How much of a shift this is for Parker isn't totally clear to some of those who have worked with her, from her doctoral student days at the Massachusetts Institute of Technology to her time helping to coordinate AI and robotics funding from the National Science Foundation during the Obama administration.

“I can’t imagine that Lynne drives around with an ‘America First’ bumper sticker,” Calo said. “I would imagine that she’s a better fit with the Biden administration because she is ultimately a believer in the importance of expertise."

But other priorities remain the same, including a willingness to point fingers at China as the promoter of the type of AI applications — from social credit scoring to all-seeing surveillance — the U.S. and its allies should avoid.

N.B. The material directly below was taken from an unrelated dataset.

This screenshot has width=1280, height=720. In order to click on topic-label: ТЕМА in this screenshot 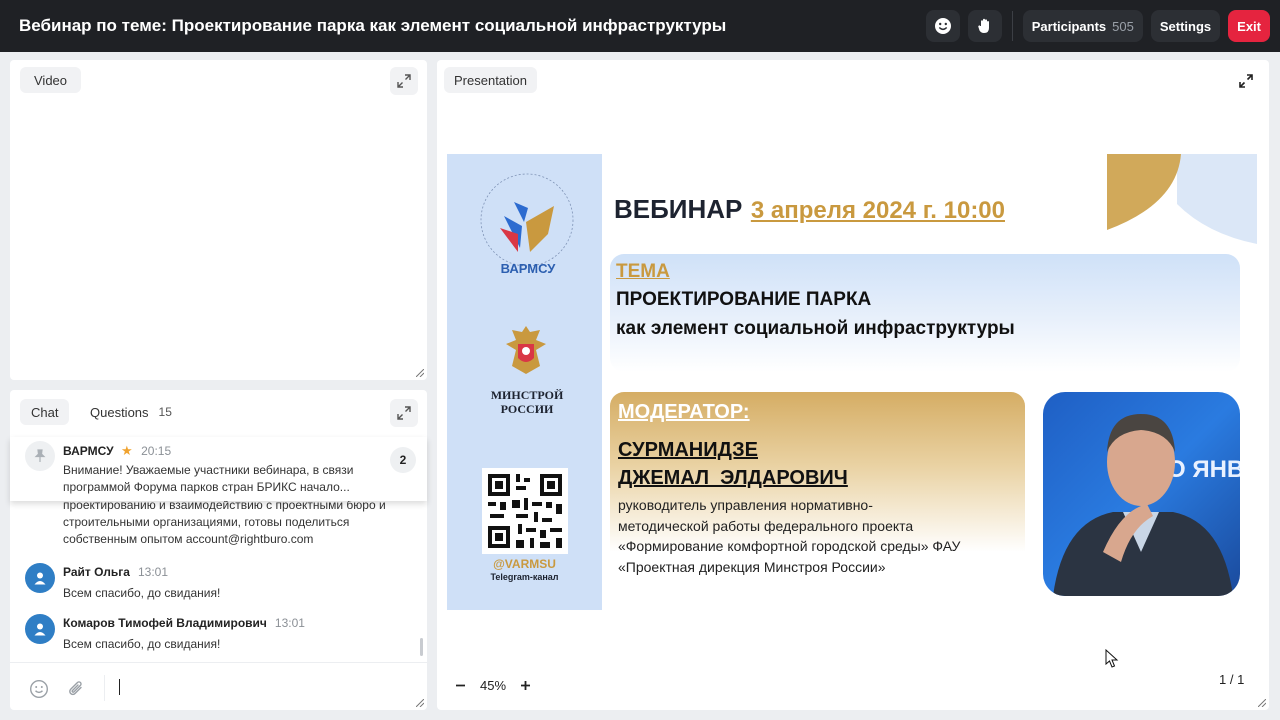, I will do `click(643, 272)`.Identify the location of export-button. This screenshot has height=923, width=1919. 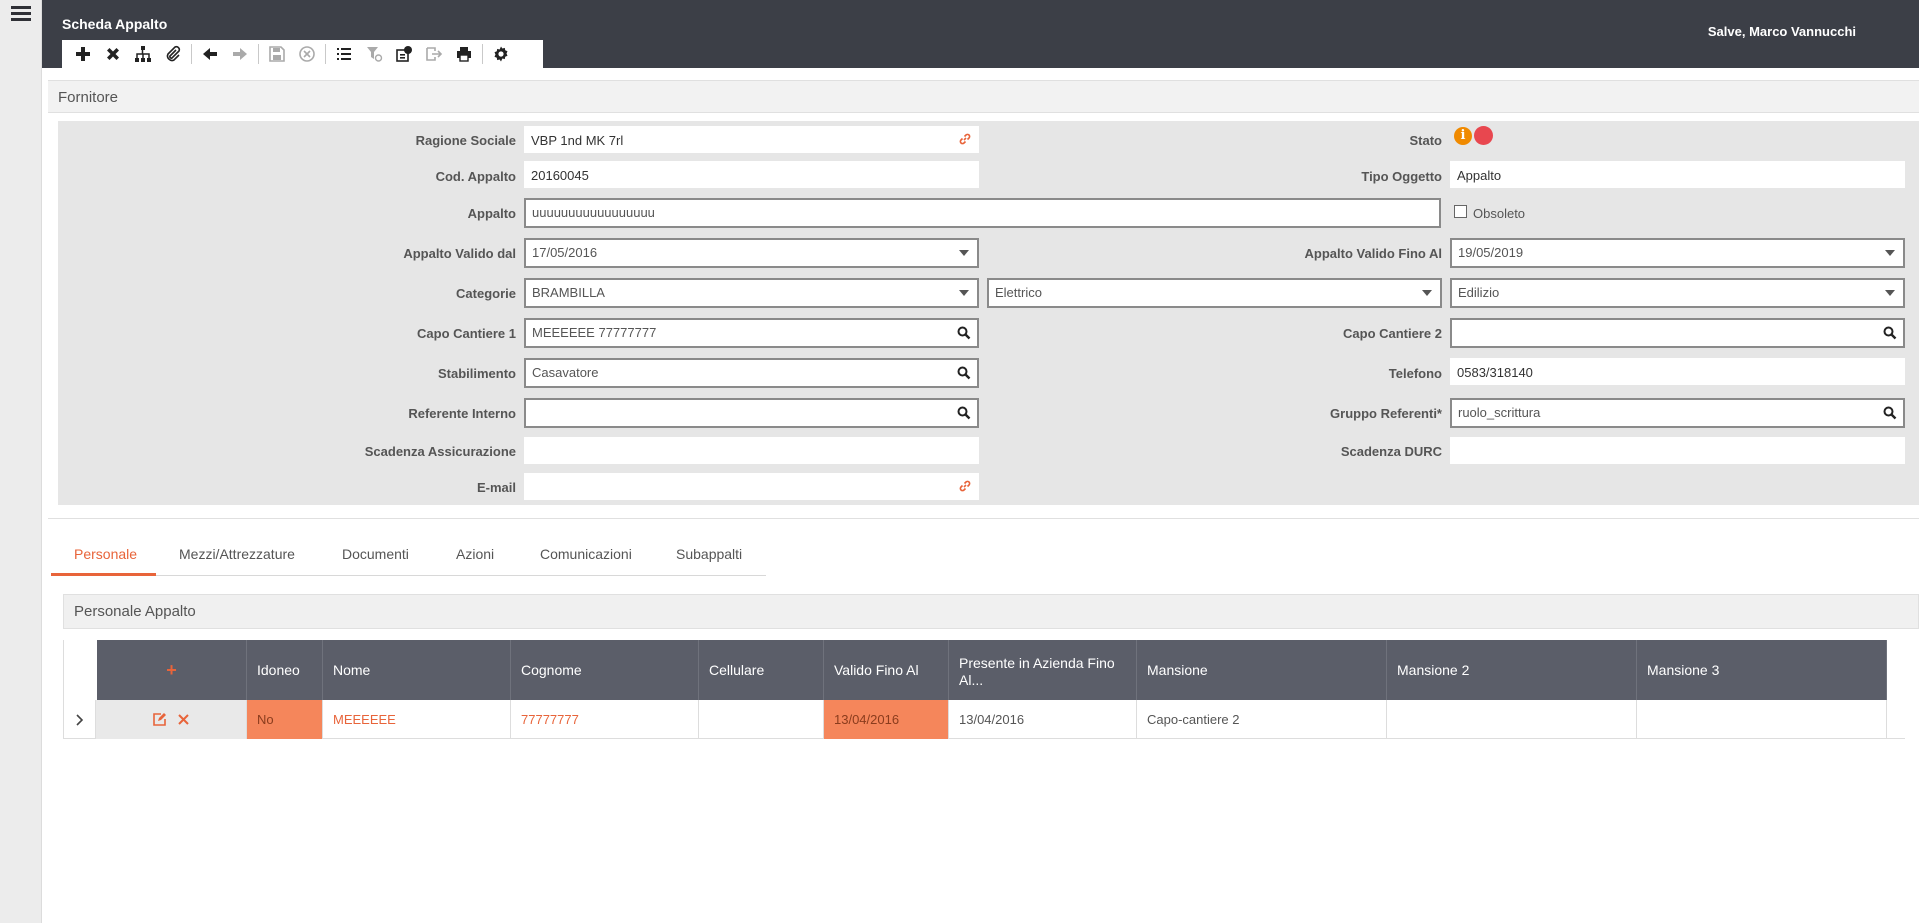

While the Trump administration warned against needlessly hampering AI innovations with what Parker then called “top-down” regulation, Parker now says she is looking closely at what Europe is doing to set limits on risky applications.

“All of those efforts are very much about like-minded countries coming together to demonstrate how we can use AI in an appropriate way, not violate the human rights that has been demonstrated in China and other authoritarian countries,” she said.

The Tennessee-raised Parker said she grew up loving science, math and solving problems. Her mom worked for a time as a science teacher and her dad spent his career as an engineer with the Tennessee Valley Authority, the federally owned New Deal-era corporation known for its work in flood control and electricity generation. She was a teenager headed for Tennessee Technological University when her father, perusing the course catalog, suggested the still-emerging field of computer science.

“That was actually the time in the evolution of computer science that it actually had more women in it than any time since,” she said. “Unfortunately, it’s gone down since then.”

More than a decade later, Parker was one of a group of women who were encouraged to pursue their own ideas at an MIT robotics lab in the 1980s and 1990s and went on to become prominent leaders in the male-dominated field, according to fellow lab alumnus Helen Greiner, co-founder of iRobot, the company that makes Roomba vacuum cleaners.

“Lynne was one of the pioneers” in the field of multi-robot systems, or swarms of robots that could cooperate with one another, Greiner said.

For her 1994 dissertation, Parker borrowed a trio of iRobot's early machines — small wheeled rovers — to test a new software system she called Alliance, designed to help robots learn from each other and environmental conditions to cooperate on a mission. It was a precursor to the robotic teams now seen maneuvering around each other to transport goods in Amazon warehouses, or the flocks of drones being tested by the military.

Greiner said she's thankful to have a robotics expert with decades of experience in such a top White House role.

“It’s important to make sure there’s funding for people doing the cutting edge research, that we stay ahead of other countries,” Greiner said. “She could be spending her time doing research but instead she has chosen to try to herd a lot of cats together.”